Pour revenir à M. Geir Pedersen, la question qu’il faut se poser est la suivante: qu’attendons-nous d’un envoyé Spécial du dossier Syrien pour l’ONU qui ne souhaite qu’entamer un « processus politique » au moyen de l’établissement d’une confiance illusoire entre un régime psychopathe et une opposition représentée par un HCN salarié par des puissances destructrices islamistes? En fin de compte, ce « comité politique » est resté un sujet important avec de laborieuses discussions pendant un an et sept mois entre les trois pays garants (Russie, Turquie et Iran) plus l’ONU et il n’a vu le jour ironiquement que quelques jours avant  l’opération militaire turque anti-Kurdes qui a été tristement nommée “SOURCE de Paix”… Drôle de paix puisque la mort rode déjà à la frontière turque, où les Kurdes vont être purifiés ethniquement et remplacés par des Arabes sunnites pro-Ankara tandis que les Résistants kurdes des YPG/FDS seront remplacées par des milices islamistes pilotées par le régime d’Erdogan…
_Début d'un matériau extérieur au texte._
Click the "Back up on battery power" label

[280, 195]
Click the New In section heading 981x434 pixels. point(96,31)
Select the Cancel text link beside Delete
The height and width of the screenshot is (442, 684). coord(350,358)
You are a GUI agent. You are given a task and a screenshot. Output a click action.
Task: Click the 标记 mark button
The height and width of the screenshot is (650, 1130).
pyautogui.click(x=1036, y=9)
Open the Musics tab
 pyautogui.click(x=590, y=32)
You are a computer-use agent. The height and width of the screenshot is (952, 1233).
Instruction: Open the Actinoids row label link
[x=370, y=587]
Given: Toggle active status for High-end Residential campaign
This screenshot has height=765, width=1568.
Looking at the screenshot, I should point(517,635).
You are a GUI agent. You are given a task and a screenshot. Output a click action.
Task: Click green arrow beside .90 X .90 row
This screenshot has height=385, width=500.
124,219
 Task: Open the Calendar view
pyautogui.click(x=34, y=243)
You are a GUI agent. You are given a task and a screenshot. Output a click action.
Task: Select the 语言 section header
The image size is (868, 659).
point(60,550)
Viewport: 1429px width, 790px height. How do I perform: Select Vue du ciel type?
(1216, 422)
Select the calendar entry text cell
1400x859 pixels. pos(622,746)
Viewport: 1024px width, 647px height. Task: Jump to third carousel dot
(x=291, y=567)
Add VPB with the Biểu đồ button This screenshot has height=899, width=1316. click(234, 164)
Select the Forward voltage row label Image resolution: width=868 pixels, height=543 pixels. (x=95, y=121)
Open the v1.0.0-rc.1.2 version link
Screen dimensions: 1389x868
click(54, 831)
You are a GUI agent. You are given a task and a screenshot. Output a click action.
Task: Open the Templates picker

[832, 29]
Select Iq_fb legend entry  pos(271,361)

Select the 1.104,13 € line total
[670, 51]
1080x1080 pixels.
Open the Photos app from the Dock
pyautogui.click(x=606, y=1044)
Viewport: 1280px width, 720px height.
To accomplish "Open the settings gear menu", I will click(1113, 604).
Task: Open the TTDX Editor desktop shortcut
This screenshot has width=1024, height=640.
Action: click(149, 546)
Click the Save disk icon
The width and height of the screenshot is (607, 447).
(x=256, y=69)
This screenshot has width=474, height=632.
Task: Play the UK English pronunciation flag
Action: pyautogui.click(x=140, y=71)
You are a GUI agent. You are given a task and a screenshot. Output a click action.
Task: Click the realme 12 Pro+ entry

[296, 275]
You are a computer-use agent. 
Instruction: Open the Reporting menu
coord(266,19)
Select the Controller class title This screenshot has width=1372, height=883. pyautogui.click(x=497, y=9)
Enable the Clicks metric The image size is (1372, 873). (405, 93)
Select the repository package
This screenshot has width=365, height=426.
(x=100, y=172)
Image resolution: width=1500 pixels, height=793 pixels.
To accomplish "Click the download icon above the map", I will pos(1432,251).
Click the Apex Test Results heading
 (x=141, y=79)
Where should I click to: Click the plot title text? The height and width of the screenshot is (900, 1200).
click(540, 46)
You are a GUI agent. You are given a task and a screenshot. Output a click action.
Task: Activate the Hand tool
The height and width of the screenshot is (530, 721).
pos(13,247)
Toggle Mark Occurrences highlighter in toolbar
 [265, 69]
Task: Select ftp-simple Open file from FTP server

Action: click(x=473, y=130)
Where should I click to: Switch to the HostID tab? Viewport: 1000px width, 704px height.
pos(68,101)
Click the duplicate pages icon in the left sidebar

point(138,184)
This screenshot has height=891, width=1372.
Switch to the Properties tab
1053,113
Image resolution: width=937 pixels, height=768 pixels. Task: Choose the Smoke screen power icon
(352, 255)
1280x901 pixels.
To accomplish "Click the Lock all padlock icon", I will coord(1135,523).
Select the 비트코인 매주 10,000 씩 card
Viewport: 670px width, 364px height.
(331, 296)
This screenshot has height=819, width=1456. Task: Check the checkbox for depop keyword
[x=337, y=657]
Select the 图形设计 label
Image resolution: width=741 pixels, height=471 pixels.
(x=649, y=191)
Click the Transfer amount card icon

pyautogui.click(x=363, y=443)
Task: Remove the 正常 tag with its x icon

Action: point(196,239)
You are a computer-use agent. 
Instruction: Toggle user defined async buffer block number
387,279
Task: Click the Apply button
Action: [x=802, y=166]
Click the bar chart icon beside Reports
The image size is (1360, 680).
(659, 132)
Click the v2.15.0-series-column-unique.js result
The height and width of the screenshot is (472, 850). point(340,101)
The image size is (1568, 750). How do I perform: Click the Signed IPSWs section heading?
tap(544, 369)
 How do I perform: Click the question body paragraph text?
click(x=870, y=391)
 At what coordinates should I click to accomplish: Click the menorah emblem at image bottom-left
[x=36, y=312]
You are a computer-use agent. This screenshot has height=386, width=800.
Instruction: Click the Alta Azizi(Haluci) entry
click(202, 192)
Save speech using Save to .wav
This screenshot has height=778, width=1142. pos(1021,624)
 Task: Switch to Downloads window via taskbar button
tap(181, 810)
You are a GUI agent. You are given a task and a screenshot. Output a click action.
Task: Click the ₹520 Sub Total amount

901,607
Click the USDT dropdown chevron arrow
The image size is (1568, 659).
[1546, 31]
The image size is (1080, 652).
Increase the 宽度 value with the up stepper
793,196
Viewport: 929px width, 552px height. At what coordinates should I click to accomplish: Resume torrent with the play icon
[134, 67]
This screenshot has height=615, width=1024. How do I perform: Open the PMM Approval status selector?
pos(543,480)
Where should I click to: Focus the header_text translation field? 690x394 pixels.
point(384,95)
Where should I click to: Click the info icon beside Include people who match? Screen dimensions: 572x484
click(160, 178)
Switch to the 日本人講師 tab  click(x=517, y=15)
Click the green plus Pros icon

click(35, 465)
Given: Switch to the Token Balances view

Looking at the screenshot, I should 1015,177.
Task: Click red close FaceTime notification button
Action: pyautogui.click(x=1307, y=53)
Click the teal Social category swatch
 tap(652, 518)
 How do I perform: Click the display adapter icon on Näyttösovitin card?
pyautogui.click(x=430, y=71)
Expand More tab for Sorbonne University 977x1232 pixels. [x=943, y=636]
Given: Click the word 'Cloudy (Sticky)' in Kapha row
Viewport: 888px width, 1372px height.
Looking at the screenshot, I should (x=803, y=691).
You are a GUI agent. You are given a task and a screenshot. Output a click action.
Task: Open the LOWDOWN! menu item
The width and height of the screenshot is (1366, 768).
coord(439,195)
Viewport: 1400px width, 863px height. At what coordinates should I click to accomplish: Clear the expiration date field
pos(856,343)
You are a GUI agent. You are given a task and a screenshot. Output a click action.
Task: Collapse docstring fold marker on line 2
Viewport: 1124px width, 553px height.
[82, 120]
ADV: Que répondre à l’argument d’Erdogan sur les 3,5 millions de réfugiés syriens présents en Turquie et leur nécessaire retour en Syrie, et qu’il aimerait justement installer comme forces d’interpositions entre la Turquie et les zones kurdes le long de cette fameuse « zone de sécurité » dans le Nord-Est de la Syrie?

RK: Il est illusoire de croire que les 3.5 millions vont retourner en Syrie, mais il est à craindre que la Turquie pousse des réfugiés à retourner en Syrie, ce qui en ferait ni plus ni moins que des boucliers humains. Cette opération nommée « source de paix » aurait dû être appelée « source du chaos ». Laisser les Turcs intervenir de la sorte en Syrie est loin de la « grande sagesse » évoquée par le Président américain, mais plus proche de l’irresponsabilité.